Hospitals provide benefits to their communities in a multitude of ways, a portion of which is captured by the IRS Form 990 Schedule H. They not only provide financial assistance and absorb underpayments from means-tested government programs such as Medicaid, but also incur losses due to unreimbursed Medicare expenses and bad debt expenses that are attributable to financial assistance. In addition, they offer programs and activities to:
- Improve community and population health
- Underwrite medical research and health professions education
- Subsidize high cost essential health services
Ernst & Young LLP (EY) assisted the American Hospital Association (AHA) in reviewing over 1,300 member hospitals’ Form 990 Schedule Hs for tax year 2013. This is the fifth year for which EY assisted the AHA in reviewing member hospitals’ Form 990 Schedule Hs. This report presents information for the 2013 tax year.

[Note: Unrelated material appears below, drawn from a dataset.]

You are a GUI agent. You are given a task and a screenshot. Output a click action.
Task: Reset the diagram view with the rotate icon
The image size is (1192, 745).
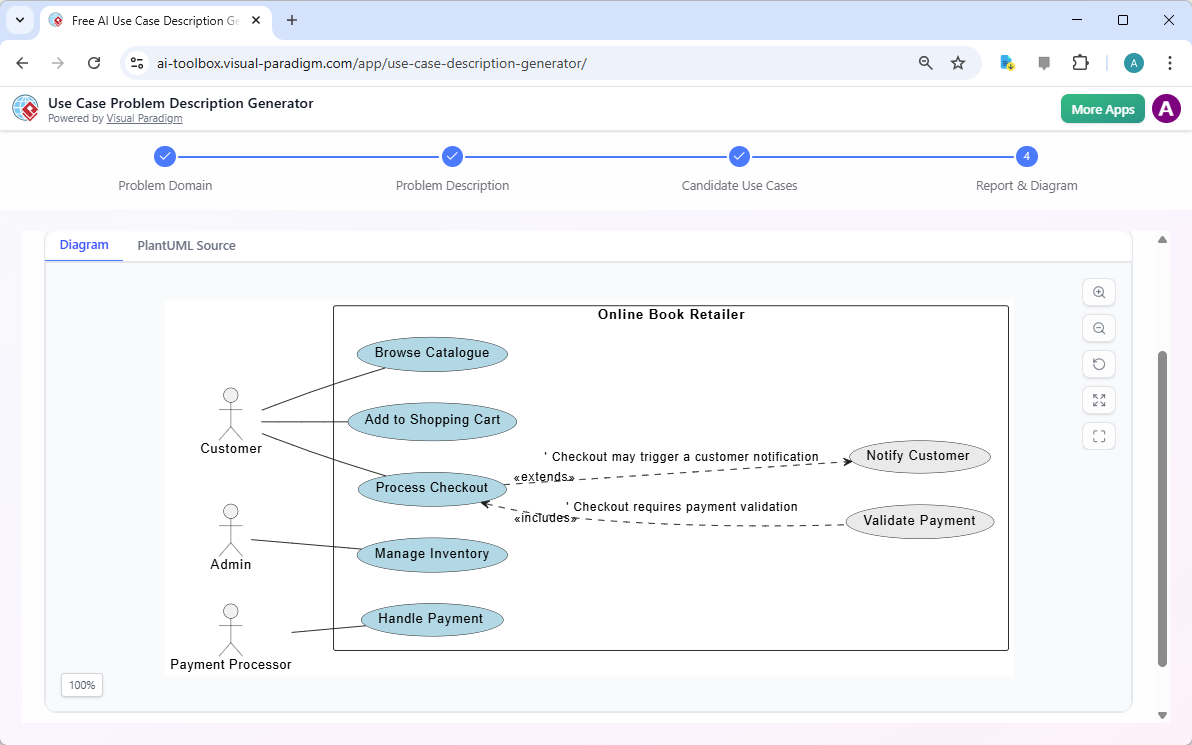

Table 1 shows selected community benefit items. In 2013, the hospitals’ and systems’ reported total community benefits of 11.7 percent of their total hospital expenses, 6.0 percentage points of which resulted from expenditures for financial assistance and absorbing losses from Medicaid and other means-tested programs.1
Table 1. Financial assistance and community benefit
(average percent of total expense)
|Type of Benefit||2013|
|Financial assistance, unreimbursed Medicaid, and other unreimbursed costs from means-tested government programs||6.0|
|Total Benefits to the Community||11.7|
Source: EY calculations.
This summary of 2013 Schedule Hs reports the financial costs incurred by hospitals and systems in providing these community benefits, but does not measure the overall tangible and intangible benefits of improving their communities' health and economic well-being. Hospitals provided the Internal Revenue Service (IRS) with detailed descriptions of their community benefit programs as part of their filing. These descriptions often tell the hospitals' story beyond what can be found from the financial information alone.
1. The percentages are based on the hospitals' actual reported costs, not charges.